注意ok –> nc –> cr –> nr 从正常,到越来越严重的温度问题。
如何触发温度告警
上一节我们介绍了nc cr 和nr三种状态,都说温度偏高或者温度偏低,那么
- 温度到什么程度状态会变成nc,
- 温度到什么程度会变成cr
- 温度到什么程度会变成nr
显然,各个元件的状态改变是有温度门限值的,我们可以通过如下方法查看:
root@node244:~# ipmitool sensor get "CPU1 Temp"
Locating sensor record...
Sensor ID : CPU1 Temp (0x1)
Entity ID : 3.1 (Processor)
Sensor Type (Threshold) : Temperature (0x01)

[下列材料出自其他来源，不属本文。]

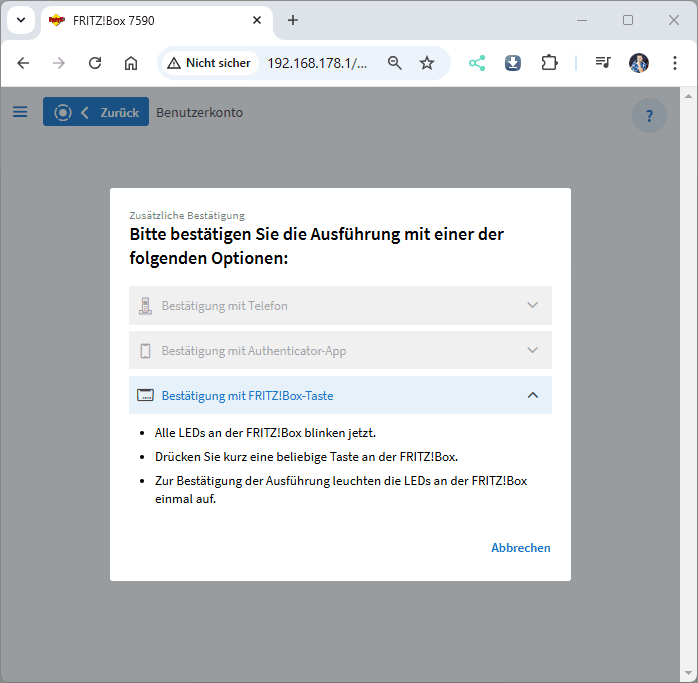Screen dimensions: 698x683
Task: Open the user profile avatar
Action: [639, 63]

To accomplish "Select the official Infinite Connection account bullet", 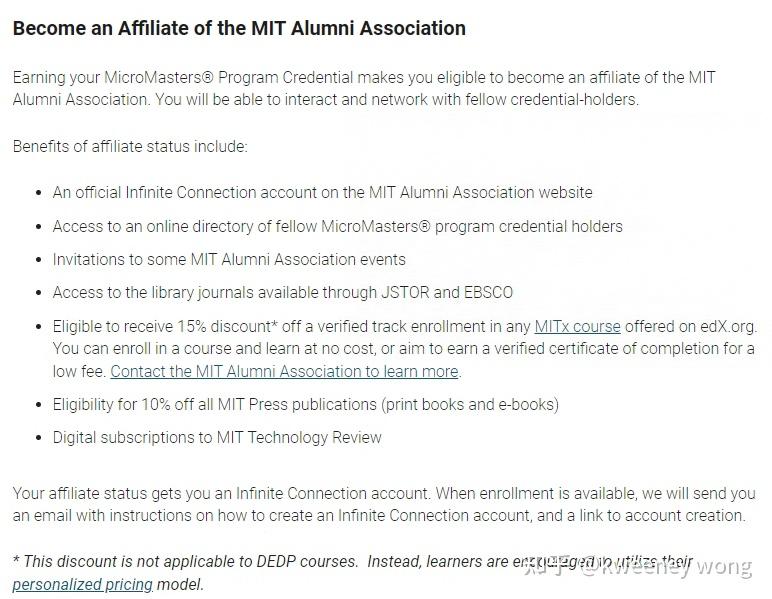I will [322, 192].
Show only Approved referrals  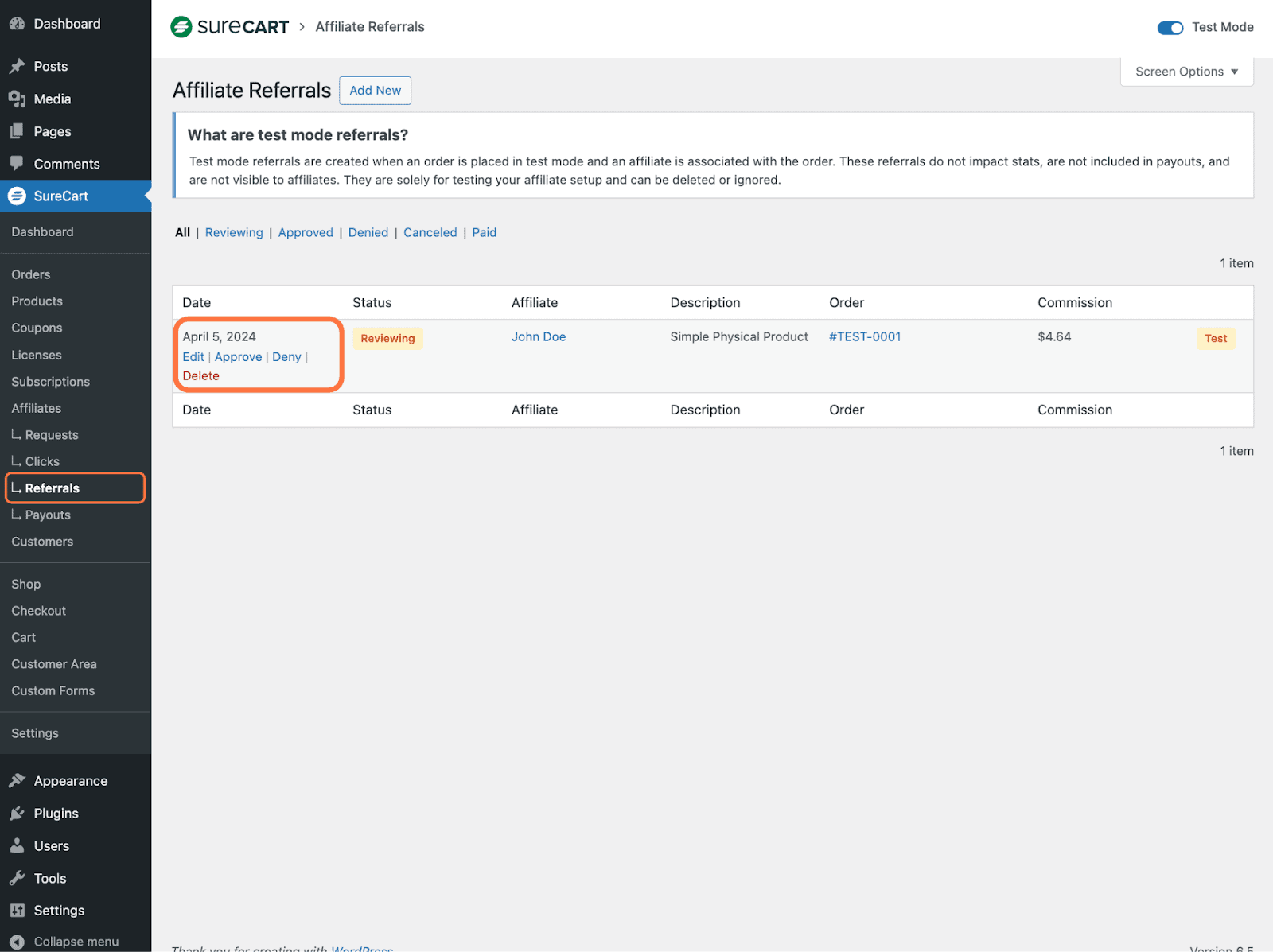(x=306, y=232)
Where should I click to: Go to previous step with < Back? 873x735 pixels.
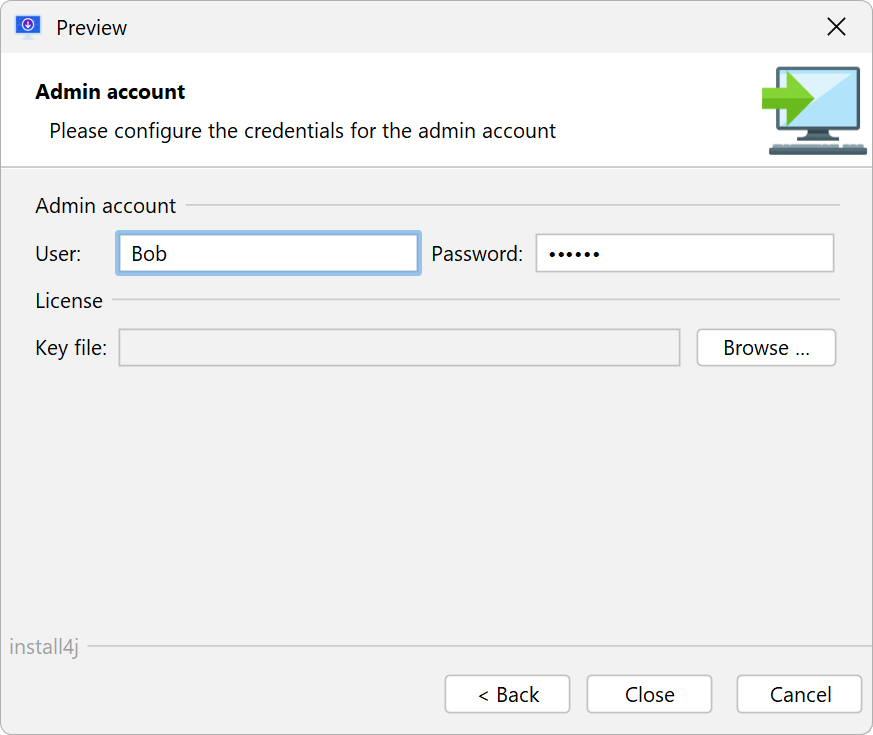pos(507,694)
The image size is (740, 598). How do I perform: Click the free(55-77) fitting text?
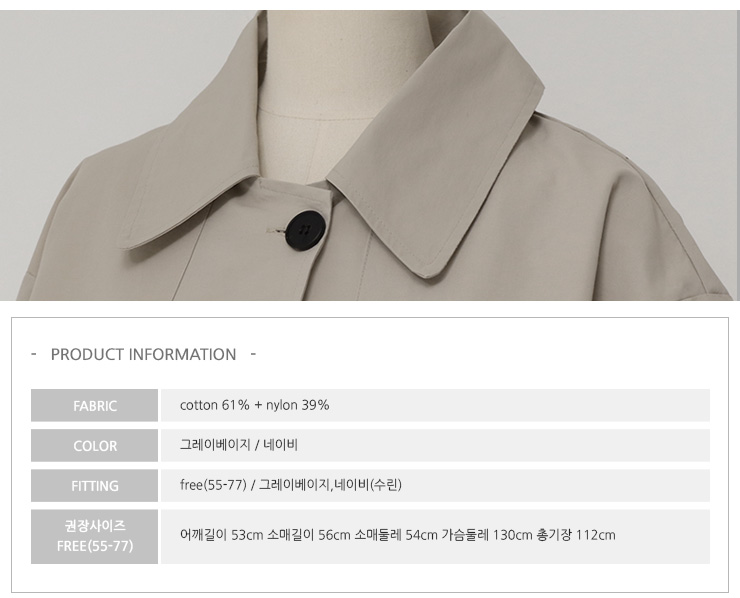click(x=213, y=485)
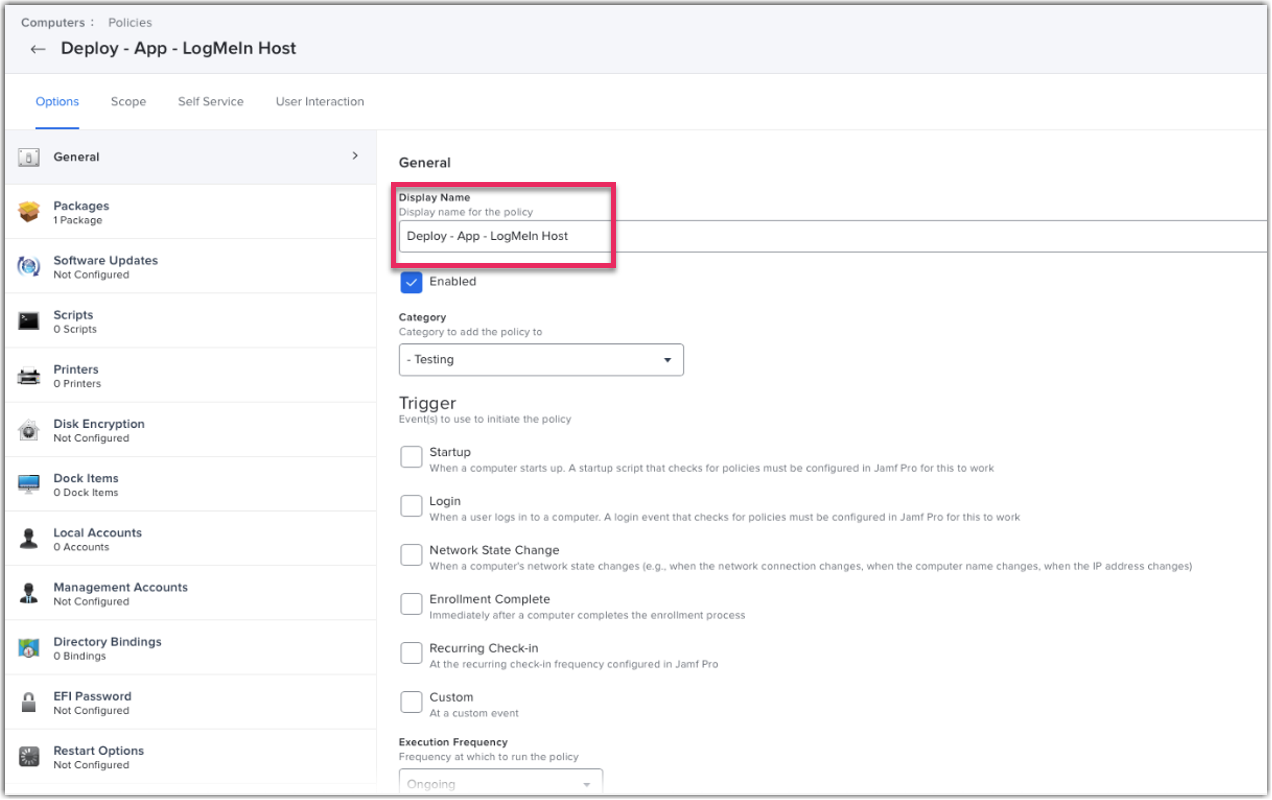
Task: Click the back arrow to return
Action: (x=37, y=48)
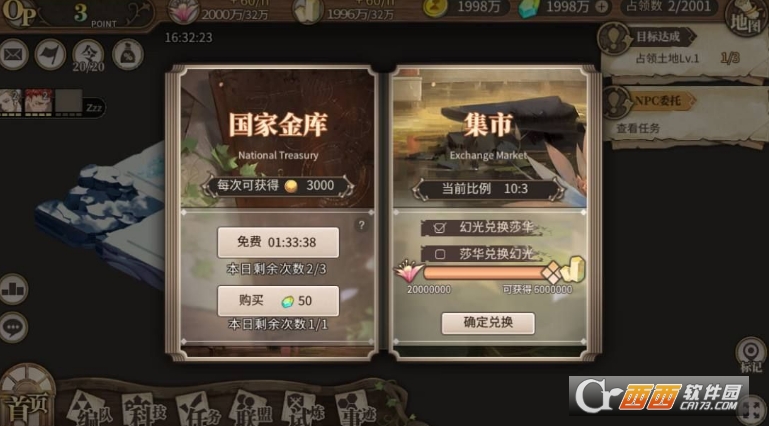Select the red-haired character portrait
Image resolution: width=769 pixels, height=426 pixels.
39,101
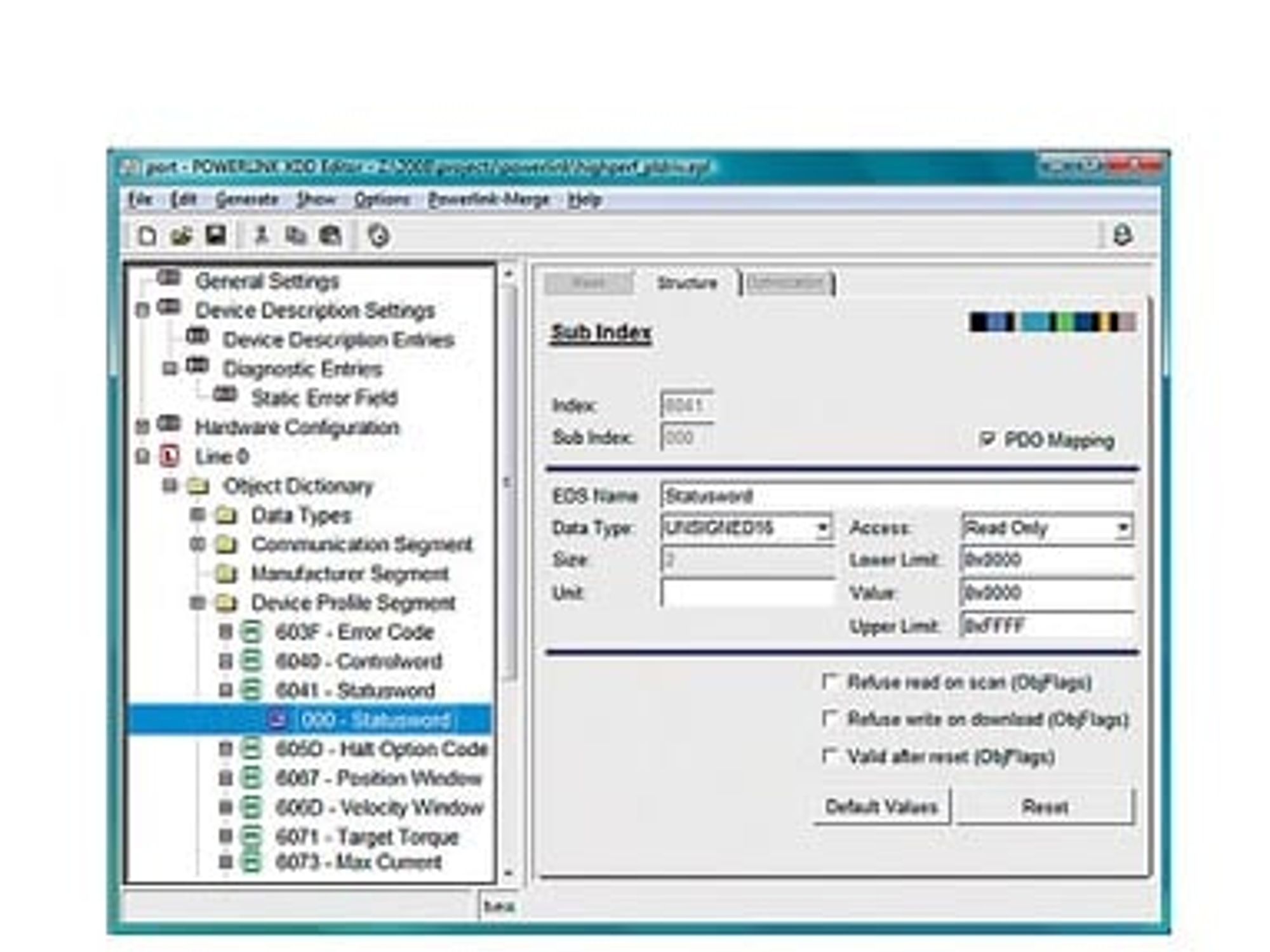The height and width of the screenshot is (952, 1270).
Task: Open the Generate menu
Action: point(247,199)
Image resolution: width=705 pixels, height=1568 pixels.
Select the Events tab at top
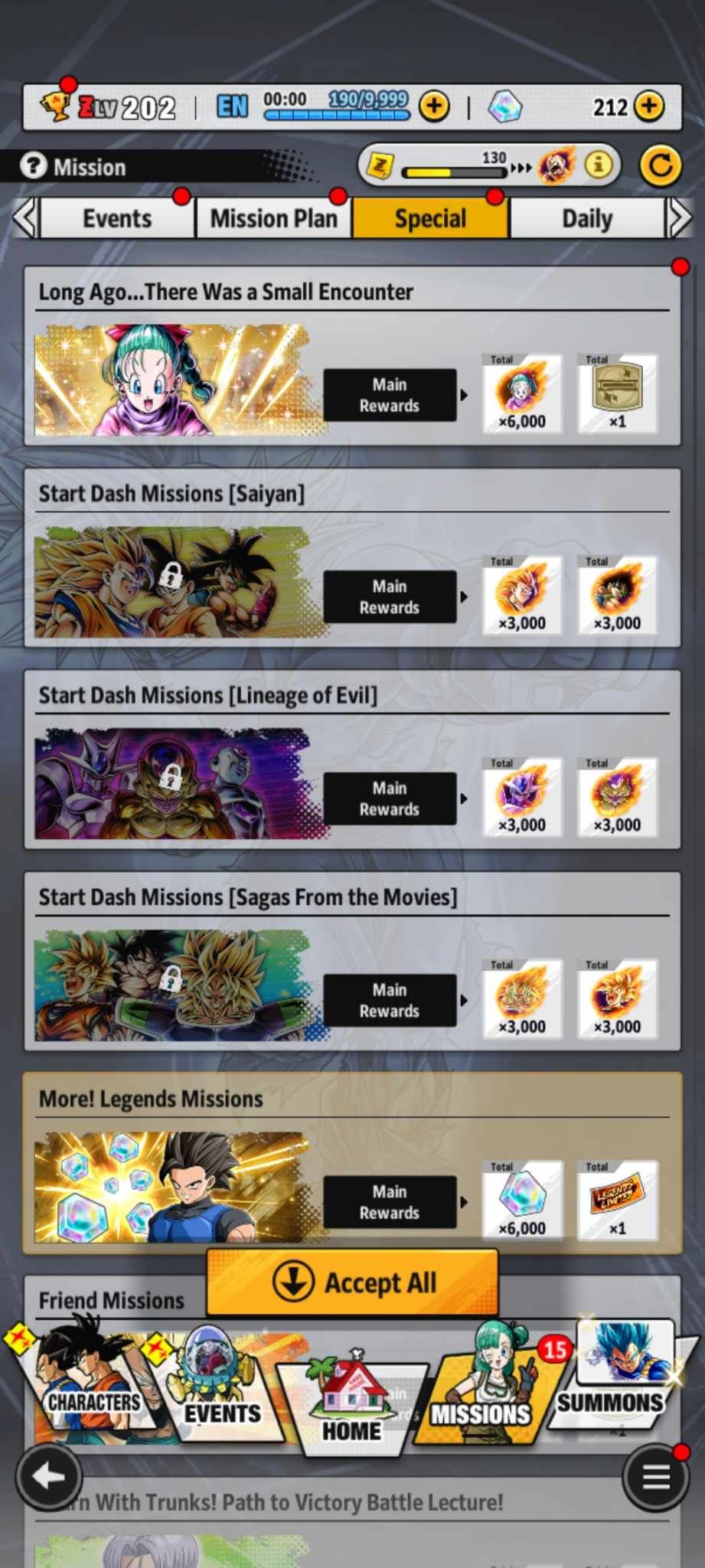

Sensor Reading : 29 (+/- 0) degrees C
Status : ok
Nominal Reading : 40.000
Normal Minimum : -4.000
Normal Maximum : 89.000
Upper non-recoverable : 90.000
Upper critical : 90.000
Upper non-critical : 85.000
Lower non-recoverable : 0.000
Lower critical : 0.000
Lower non-critical : 0.000
Positive Hysteresis : 2.000
Negative Hysteresis : 2.000
Minimum sensor range : Unspecified
Maximum sensor range : Unspecified
Event Message Control : Per-threshold
Readable Thresholds : lnr lcr lnc unc ucr unr
Settable Thresholds : lnr lcr lnc unc ucr unr
Threshold Read Mask : lnr lcr lnc unc ucr unr
Assertion Events :
Assertions Enabled : ucr+
Deassertions Enabled : ucr+
从上面的信息可以看出:
- Upper non-critical 85 度
- Upper critical 90 度
- Upper non-recovery 90 度
- Lower non-critical 0 度
- Lower critical 0 度
- Lower non-recoverable
有了门限值,是哪种状态就比较简单了。
- [0,85)之间是,状态ok
- [85,90) 状态为nc
- [90,) 状态为nr (因为cr的门限和nr的门限都是90,状态取nr)
低温的情况也是类似。
如何让温度状态告警呢,即变成nc或者cr或者nr状态呢?
ipmitool提供了方法来设置各个状态的门限值。
ipmitool -I open sensor thresh 'CPU2 Temp' upper 20 30 90
上述指令的意思是将CPU2 Temp元件的告警门限中的温度上限告警门限设置为20 30 和90.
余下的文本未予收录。